Nunca fue problemático, cansón o desjuiciado. Mucho menos contestón. Siempre acató lo que se le pidió. Como la noche que supo que al día siguiente tenía que competir con Juan Pistolas, el niño con el uniforme de moda, la bicicleta liviana, las zapatillas de chocles y un año mayor que él. Para Nairo fue su primera victoria. Para su papá, vencer en un duelo de honor luego de que Juan Guzmán, padre de Pistolas, lo desafiara en la plaza del pueblo de manera arrogante apostando sin pudor los $200.000 que había ganado vendiendo agua en las veredas cercanas. (Lea también: Nairo Quintana: "Hay que ser atrevidos para ganar el Tour")

Sólo renegaba cuando su hermana Leydi quedaba a cargo de la casa y lo ponía a lavar los platos, a barrer y a trapear los cuartos mientras ella atendía la pequeña tienda. “Es que, Leydi, usted era muy mandona”, le dijo una vez mientras cocinaba pizza con su hermano Dáyer antes de la Vuelta a España del año pasado. Era difícil verlo llorar, ni siquiera cuando don Luis llamaba a la disciplina a punta de golpes. El orgullo y la valentía podían más. Tampoco lo hizo cuando el mundo real lo puso a prueba y terminó debajo de un taxi, con la cabeza rajada e inconsciente por tres días. Su vocación de andar demasiado rápido en una bajada a tumba abierta por poco le cuesta la vida. “Casi le mato al chino, don Luis”, fue lo único que dijo el conductor cuando el viejo llegó corriendo con dificultad (tiene 14 cirugías de cadera) a una de las 46 curvas que hay entre su casa y Arcabuco, donde Nairo perdió el control de la bicicleta. (Vea: "Vengo al Tour con la idea de ayudar a Nairo": Alejandro Valverde)

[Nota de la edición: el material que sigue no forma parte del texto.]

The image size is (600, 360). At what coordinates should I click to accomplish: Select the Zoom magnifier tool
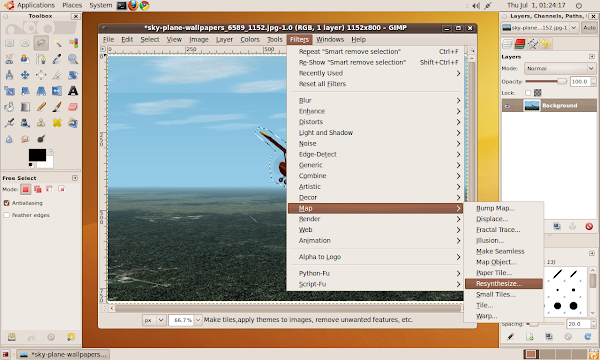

Caer y levantarse se volvieron verbos de su diario vivir. Y así como el sol fue curtiendo su piel, cada golpe y cada herida se volvió recuerdo y forjó su personalidad. El miedo no era una opción. No lo fue el día en el que bravió a Vladimir Karpets, un ciclista ruso espigado y 23 centímetros más alto que él, quien lo llamó enano en una de las etapas de la Vuelta a Cataluña en 2011. Confundieron su modestia con cobardía sin saber que desde la cuna ya era bastante temperamental. Tampoco hubo temor cuando tomó el carro de su padre, desde Agua Varuna, y se fue manejando hasta la casa porque su hermana tenía sueño y ya la noche acosaba. No se sabe aún cómo alcanzó los pedales del Renault 4 y recorrió el tosco y empinado trayecto. Apenas tenía 10 años.

Hoy, mucho tiempo después, la sonrisa tímida en medio de un rostro que parece incrédulo sigue siendo la misma. El niño que veía una subida y salía disparado sin pensar, ahora es un maestro del arte del ataque y la defensa en el ciclismo. El pequeño que se iba al paso de las tractomulas desde Villa Amparito, el hotel a las afueras de Arcabuco, hasta el alto de Sote, a 3.113 metros sobre el nivel del mar, es una máquina de potencia absoluta que se prende cuando la carretera se inclina.

Silencioso (habla cuando le toca hablar), prudente y con una cara que invita a la confidencia, Nairo afrontará su cuarto Tour de Francia con las mismas ganas del primero. “Venimos con la misma ilusión de ganar y de dar un espectáculo para los aficionados colombianos”, dijo a un día de que comience la ronda gala un hombre que, a pesar de tener 15 títulos desde su llegada al equipo Movistar (2012), aún hace todo lo posible para mantener los pies sobre la tierra.